— Start of RECORD EXCERPTS —

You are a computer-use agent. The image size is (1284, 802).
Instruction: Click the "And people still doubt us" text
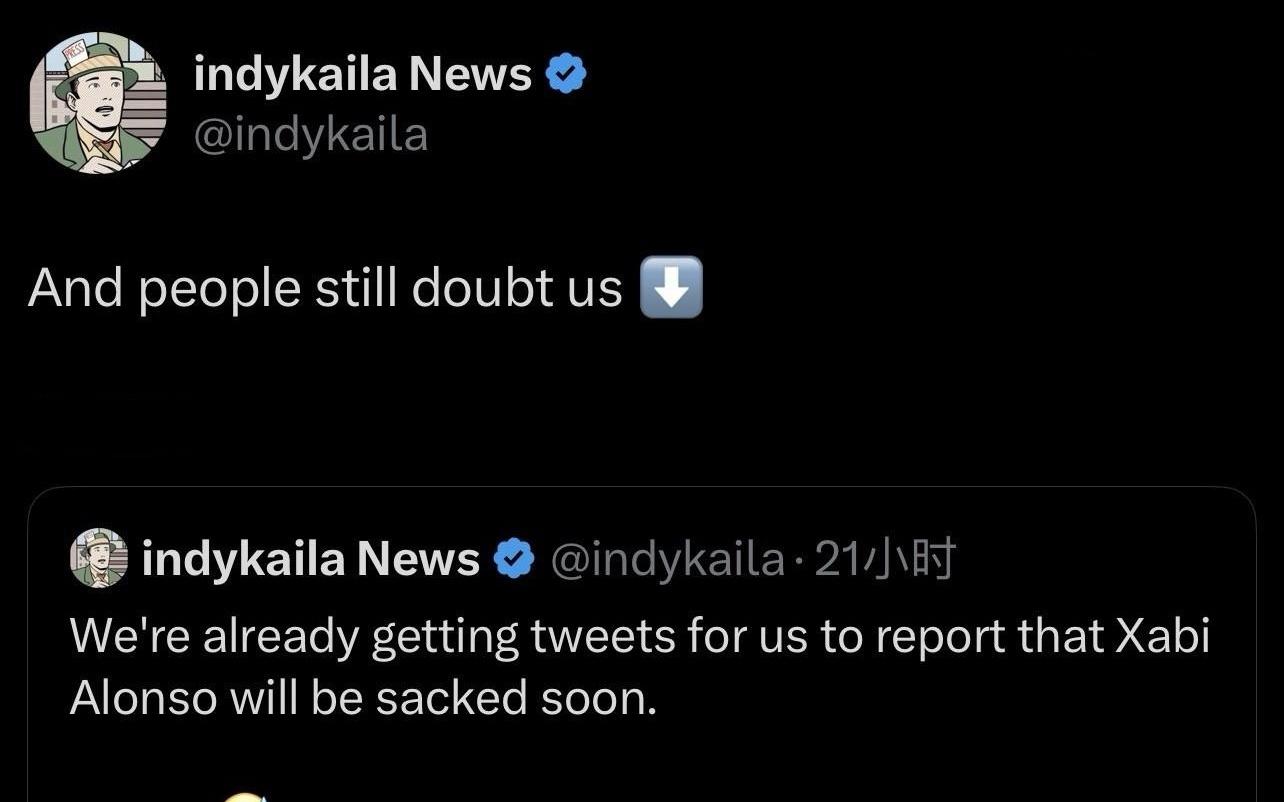pos(325,289)
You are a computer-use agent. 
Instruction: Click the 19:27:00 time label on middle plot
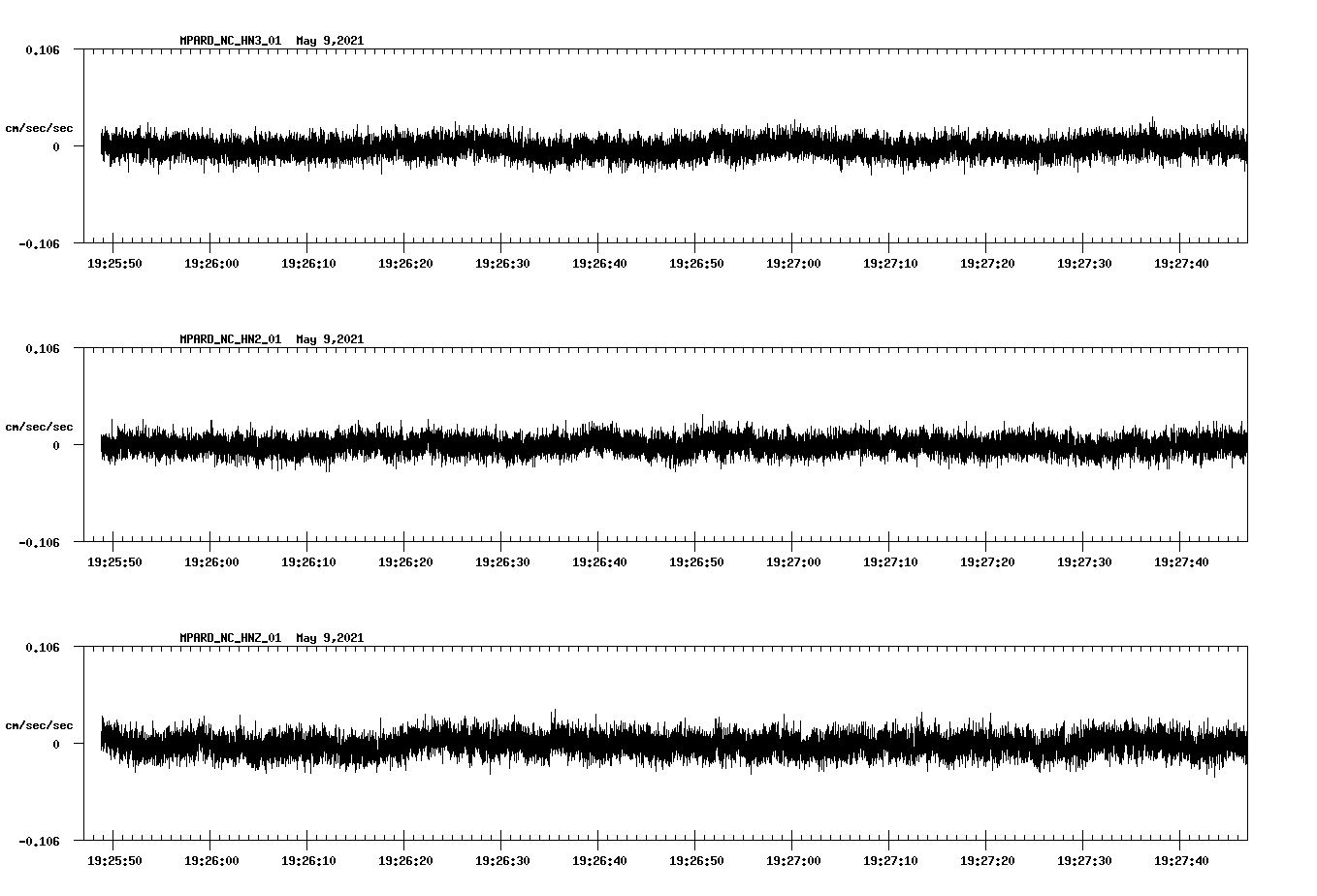(x=793, y=560)
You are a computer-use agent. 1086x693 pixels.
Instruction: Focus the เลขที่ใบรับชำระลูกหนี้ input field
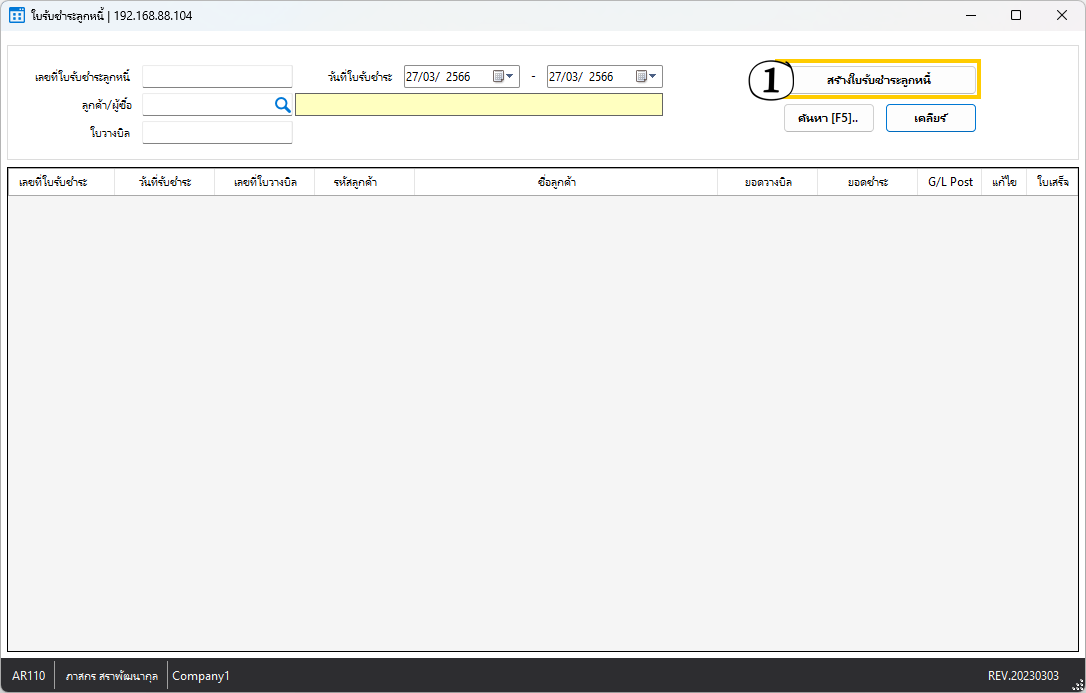tap(217, 77)

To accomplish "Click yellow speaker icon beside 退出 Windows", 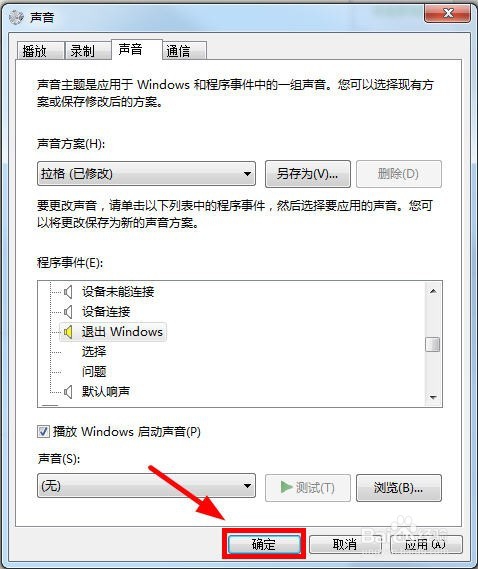I will coord(68,331).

— End of RECORD EXCERPTS —

§ JOB: Rewrite the listing from its first line through the line containing "(x=793, y=560)", replacing "Instruction" with "Task" and changing nothing else. Leave the pictures out.

§ COMPLETED EXERCISE:
You are a computer-use agent. The image size is (1284, 802).
Task: Click the "And people still doubt us" text
pos(325,289)
You are a computer-use agent. 
Task: Click the 19:27:00 time label on middle plot
(x=793, y=560)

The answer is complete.